I am a better man from knowing the great Coach Don McCauley. I miss him. I watched him get hurt by athletes countless times – and man, did it cut him deep. I saw him help athletes go from good to great, and then watched the same athletes leave him for some other guru. It baffled me. The best thing I learned from this process was that he never let his heart get hardened by the actions of an athlete. He opened his heart to the next athlete in exactly the same way.
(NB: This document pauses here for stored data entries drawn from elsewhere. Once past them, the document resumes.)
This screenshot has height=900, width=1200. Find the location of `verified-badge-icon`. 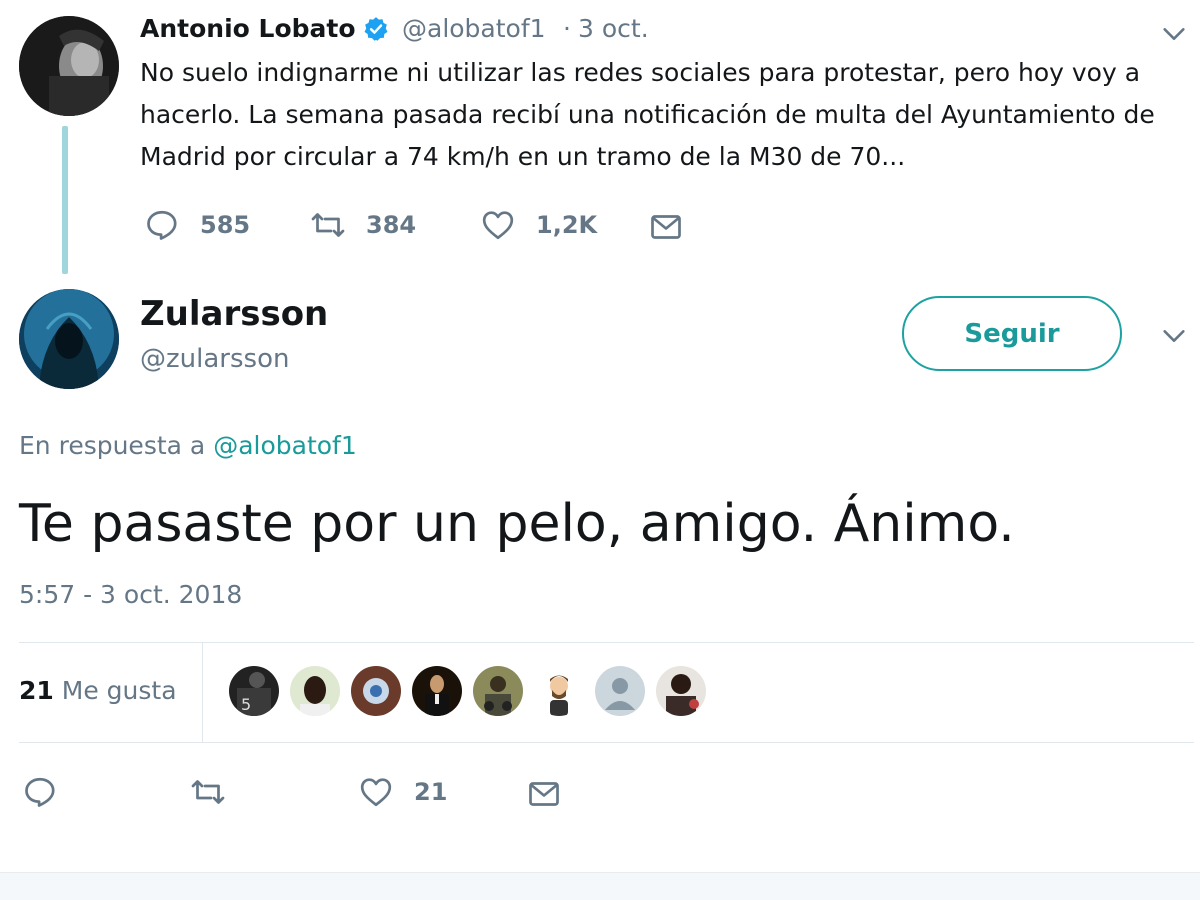

verified-badge-icon is located at coordinates (376, 29).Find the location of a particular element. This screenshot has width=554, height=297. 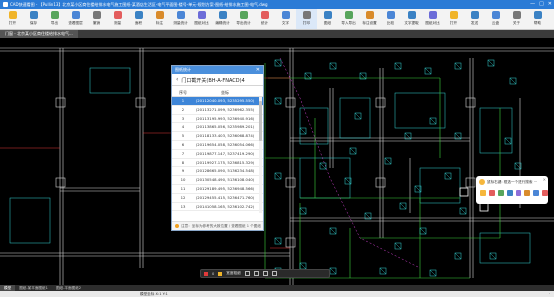

pan-icon is located at coordinates (265, 274).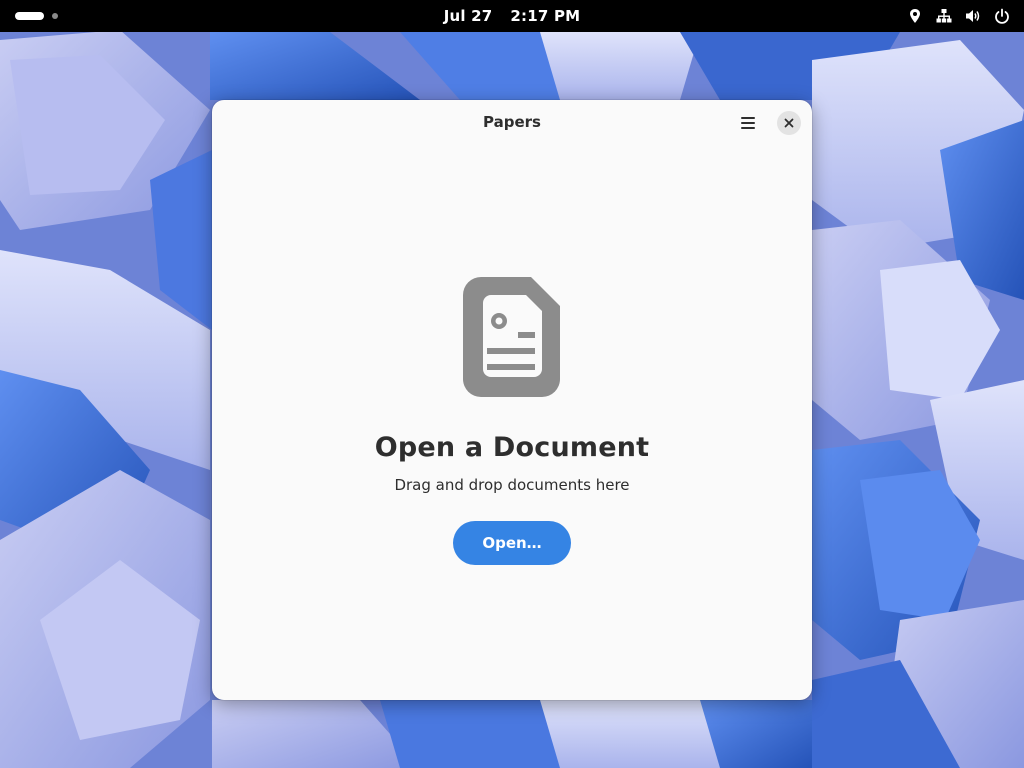  Describe the element at coordinates (512, 337) in the screenshot. I see `document-icon` at that location.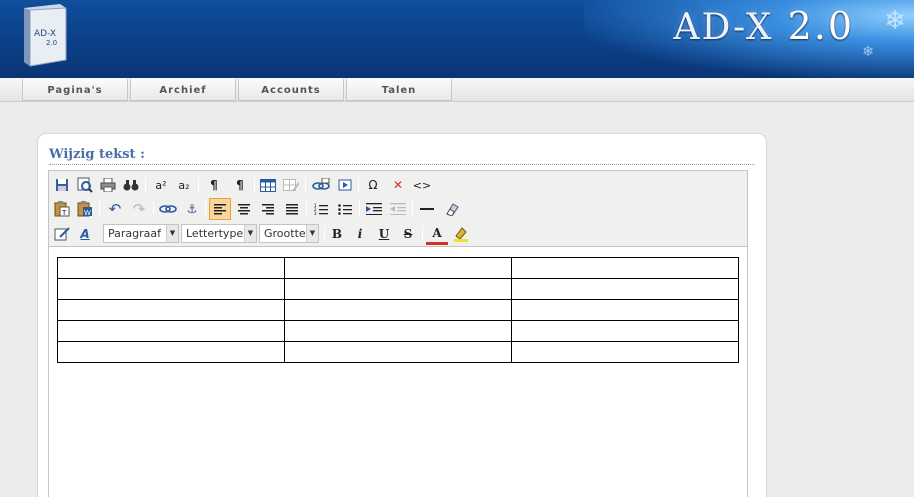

Lately I am still learning what appears to be his final lesson to me. I have the tendency to harden my heart to protect it from being broken, but that’s not what Don taught me – and surely isn’t what Christ taught me with His actions. I love my athletes. Don, I promise that I will love each of them in the exact same way as the ones before them. The scary part of being a coach is opening your heart up to new athletes, but it is also a necessary part. Coach Mac, tonight I will raise my glass in honor of you, and I promise to love each of my athletes the same way that you loved all of yours – no matter what hurt that love might bring.
So here’s to your final lesson! I love you, Coach Don. Your life’s work will live on with me and the countless other coaches and athletes that you touched during your time on this earth.
He was amazing to be around infectious! Always wanted success! Truly I’m a better coach because of him! Big Don!
Great write up Travis, truly sorry for your loss. I didn’t know Don but losing a mentor is hard to fathom. Take some time to grieve and then do what you love.
A long, long time ago, Don owned a gym in North Kingstown , Rhode Island. He helped everyone from body builders, olympic lifters , power lifters, runners, triathletes, you name it and he would help. Rest in peace Don,
Susan Ritter
I knew Don as a fellow co worker in group homes as direct care staff. I had just moved to RI and he and I shared many laughs and adventures. I am sorry to hear of the passing of this very kind generous gentle man. Peace to him and his friends and family.